Spatiotemporal simulations

To simulate fast nonlinear pulse propagation in the fiber, we implemented time-dependent beam propagation in Python.

$$\frac{\partial U}{\partial z}=\frac{i}{2{k}_{0}}\left(\frac{{\partial }^{2}U}{\partial {x}^{2}}+\frac{{\partial }^{2}U}{\partial {y}^{2}}\right)-i\frac{{\beta }_{2}}{2}\frac{{\partial }^{2}U}{\partial {T}^{2}}+\frac{{\beta }_{3}}{6}\frac{{\partial }^{3}U}{\partial {T}^{3}}-\frac{i{k}_{0}\Delta \left({x}^{2}+{y}^{2}\right)}{{R}^{2}}U+i\gamma {\left|U\right|}^{2}$$

where \(U(x,y,z,T)\) is the slowly varying envelope of a multimode field propagating in GRIN MMF, inside the laser cavity, z is the propagation direction, T is the retarded time and defined as \(T=t-z/{v}_{g}\) where vg is the group-velocity of the pulse, ∆ is the relative index difference between the center of the core and the cladding of the fiber, R is the fiber core radius and γ is the cubic refractive nonlinearity coefficient of the fiber.
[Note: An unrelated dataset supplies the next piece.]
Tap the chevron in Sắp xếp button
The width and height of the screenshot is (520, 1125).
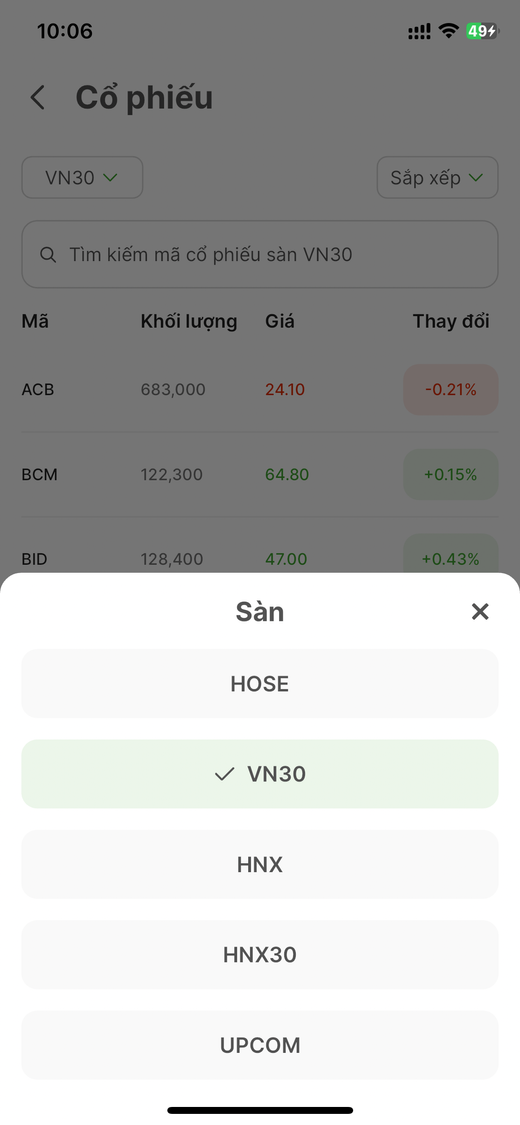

Unlike Eq. 1 which describes the overall laser dynamics, Eq. 2 only represents the nonlinear propagation in GRIN MMF.

In time-dependent beam propagation method simulations, heavy multidimensional fast Fourier-transform calculations require long computation times thus we utilized GPU-parallelization in our code. In our simulations we performed symmetrized split-step Fourier method to compute field propagation42,43. In the simulation, pulses with a Gaussian temporal distribution centered at 1064 nm with an 8 ps duration (full-width at half-maximum) are numerically propagated for a fiber length of 2 m. The launched beam diameters (1/e2) are set to Yb-doped gain fibers core size (10 μm) with 15 μm offset. The time window of the simulations is 100 ps with 61.5 fs temporal resolution and the spatial window is set as a 64 × 64 spatial grid with 0.84 μm spatial resolution. The numerical integration step is set to sample each self-imaging period (~555 μm) 16 times to simulate GRIN MMF’s spatial self-imaging correctly. We created an absorptive boundary condition around the core by truncating the parabolic fiber index profile with a super-Gaussian filter.